Я лежал молча, боясь отогнать остатки сна и увериться, что эта серебристая фигура — лишь бесплотный отблеск луны. Но видение не исчезало. Волна теплой брахмы коснулась сердца, а вслед за этим прохладные, чуть влажные губы дотронулись до моего горячего лба.
— Лата, — прошептал я, — все-таки нашел… Ласковая грустная улыбка озарила ее лицо, а потом тьма снова занавесила мой телесный взор. Сквозь забытье я слышал два голоса, звучавших глухо, словно эхо, прорвавшееся из недр пещеры.
— Едва шевелится ваш повелитель брахмы, — ворчал чуть хриплый голос старика.
Ему отвечал нежный, струящийся, почти забытый голос той, которая осталась так же далеко, как и закрытая зонтом брахмы Дварака.
— Пять лет назад он не знал иного мира, кроме своей деревни. Он — один из последних, кто прошел посвящение в наших ашрамах, — говорил женский голос.
— Да, не повезло ему, — прозвучало в ответ, — восхищаться легендами о патриархах и героях, а, придя в братство, увидеть кровожадных властолюбцев и обессилевших старцев. Жаль, что война не пощадит даже таких молодых, только что прозревших. Жил себе парень в тихой деревне, горя не знал. Так нет же, привела ему карма Учителя. Теперь он обречен вместе с нами. А ведь он даже, наверное, не очень-то представляет, куда несет его поток жизни.

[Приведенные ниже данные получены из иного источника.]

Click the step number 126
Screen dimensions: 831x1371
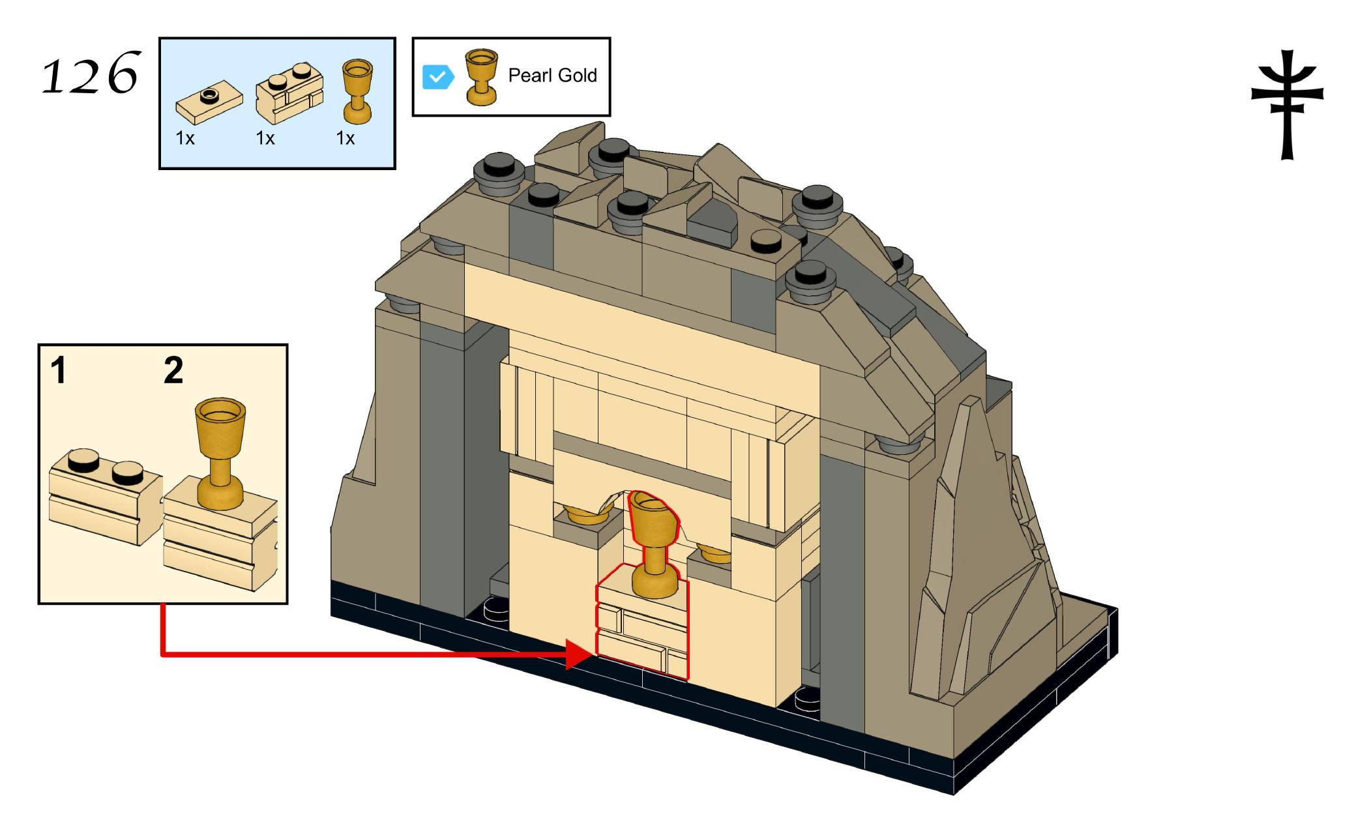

— А мы представляем? Туманные пророчества хороши в устах чаранов, а нам нужна истина, тогда, может, не придется погибать ни ему, ни нам. — Разве не за этим здесь ты и вот теперь Арджуна…

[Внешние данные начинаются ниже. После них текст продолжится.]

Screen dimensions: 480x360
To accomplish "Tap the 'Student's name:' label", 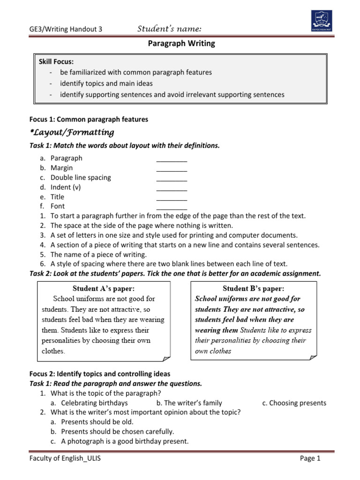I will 170,30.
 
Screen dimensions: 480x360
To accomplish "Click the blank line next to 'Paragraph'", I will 172,158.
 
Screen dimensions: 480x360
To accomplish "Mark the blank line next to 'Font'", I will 172,206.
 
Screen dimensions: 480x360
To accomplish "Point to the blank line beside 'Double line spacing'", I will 172,178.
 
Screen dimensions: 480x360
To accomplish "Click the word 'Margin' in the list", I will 61,168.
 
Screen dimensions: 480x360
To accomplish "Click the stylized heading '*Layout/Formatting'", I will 72,132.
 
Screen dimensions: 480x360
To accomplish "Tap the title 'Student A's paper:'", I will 106,288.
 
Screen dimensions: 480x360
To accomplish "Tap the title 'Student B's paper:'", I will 254,288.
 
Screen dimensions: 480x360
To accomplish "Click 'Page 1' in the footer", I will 310,458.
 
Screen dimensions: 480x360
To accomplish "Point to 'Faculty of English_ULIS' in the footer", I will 65,458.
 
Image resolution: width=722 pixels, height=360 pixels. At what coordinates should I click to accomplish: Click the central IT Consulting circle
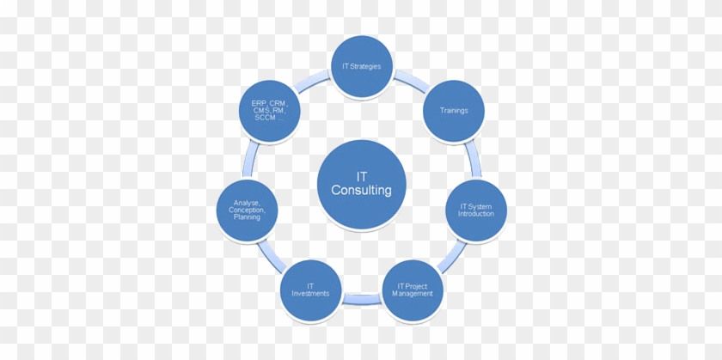[x=361, y=184]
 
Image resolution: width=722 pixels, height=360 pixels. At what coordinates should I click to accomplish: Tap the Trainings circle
[x=453, y=110]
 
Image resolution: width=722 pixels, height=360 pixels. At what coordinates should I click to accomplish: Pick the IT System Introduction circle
[x=475, y=210]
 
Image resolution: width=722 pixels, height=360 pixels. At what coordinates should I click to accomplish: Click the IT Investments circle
[x=310, y=290]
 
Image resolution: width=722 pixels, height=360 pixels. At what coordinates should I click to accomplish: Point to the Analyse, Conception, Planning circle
[x=247, y=210]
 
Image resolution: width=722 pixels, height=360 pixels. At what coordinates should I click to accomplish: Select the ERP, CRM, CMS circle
[x=269, y=110]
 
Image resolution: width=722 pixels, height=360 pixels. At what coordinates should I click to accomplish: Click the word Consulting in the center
[x=361, y=191]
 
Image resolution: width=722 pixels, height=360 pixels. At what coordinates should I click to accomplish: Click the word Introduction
[x=475, y=214]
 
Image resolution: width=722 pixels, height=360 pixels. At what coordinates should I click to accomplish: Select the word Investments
[x=310, y=294]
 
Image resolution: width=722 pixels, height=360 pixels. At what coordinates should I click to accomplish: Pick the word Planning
[x=247, y=218]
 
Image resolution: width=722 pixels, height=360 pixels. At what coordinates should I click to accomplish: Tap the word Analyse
[x=247, y=202]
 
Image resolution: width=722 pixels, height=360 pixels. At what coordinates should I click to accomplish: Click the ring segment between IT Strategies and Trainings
[x=410, y=82]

Мне на лоб легла прохладная нежная рука, отгоняющая туман забытья. Знакомая светлая сила… Цветущий жасмин, созвездия над головами, серебряное сияние серег и диадемы… Память о встрече с тобою, словно капля на донышке чаши… Л-А-Т-А!
— Смотри — он шевелит губами. Хочет что-то сказать? — услышал я снисходительно-озабоченный голос мужчины.
— Он уже с нами. Слава богам! — голос Латы звучал с неподдельной радостью. Волна теплоты и заботы нахлынула на меня, лаская и убаюкивая как руки любимой. Я плыл в этой теплой воде без мыслей и сил. С миром людей меня связывали лишь тонкие нити чувств. Вернее, одно тонкое, но яркое чувство серебряной струной звучало во мне, не давая моей душе покинуть этот мир. Я провалился в сон, ясно осознавая себя счастливым.
Утром мне показалось, что ночные голоса у моего изголовья были лишь наваждением майи. Но заскрипела дверь, и в комнату вошел старец, одетый в короткую юбку и пятнистую шкуру леопарда, а вслед за ним — Лата. Она была все так же молода и прекрасна. Горное солнце сделало ее кожу более смуглой, но зато ярче сияли на лице звездные глаза. Поговорить с Латой старый брахман мне не разрешил. Он завел длинный разговор о моей жизни в Хастинапуре, о том, что я ел и что думал, как часто погружался в самосозерцание и молился в храмах.
— Вы больны. — назидательно сказал брахман. — Расспрашивая вас, я пытался понять, в чем корень недуга. Слишком много обрушилось на вас в последние месяцы. Человек со зрячим сердцем не может находиться в городе, подобном Хастинапуру, не опасаясь сойти с ума. Жители Хастинапура защищаются от злых помыслов друг друга обычной человеческой тупостью. Вас же мог спасти только щит брахмы. Но тогда вы лишились бы и тех преимуществ, которые позволили вам так много понять и сделать… Вас буквально разорвала надвое воля Пандавов и Кауравов. Ваша открытость позволила вам остаться в живых. И все-таки сил едва хватило. Не знаю, зачем Арджуна взял вас с собой в горы. Телесные страдания при истощившихся душевных силах могли свести вас в царство Ямы.
Я увидел, как глаза Латы полыхнули белым огнем. Очень тихо она произнесла:
— Арджуна знал, что я жду Муни.
— Тогда понятно, — вздохнул брахман, — благие порывы часто приводят к трагедии, если дваждырожденный забывает о своей отрешенности от всех желаний.
— Пошел бы я за Арджуной, если б и вправду ничего не хотел… только и нашелся сказать я, — Что ни сделай, все отяготит карму.
— Тоже верно, — улыбнулся старик, — Из двух зол всегда выбирай то, которое ведет к познанию.
— Так что мы будем делать? — выдала свое нетерпение Лата.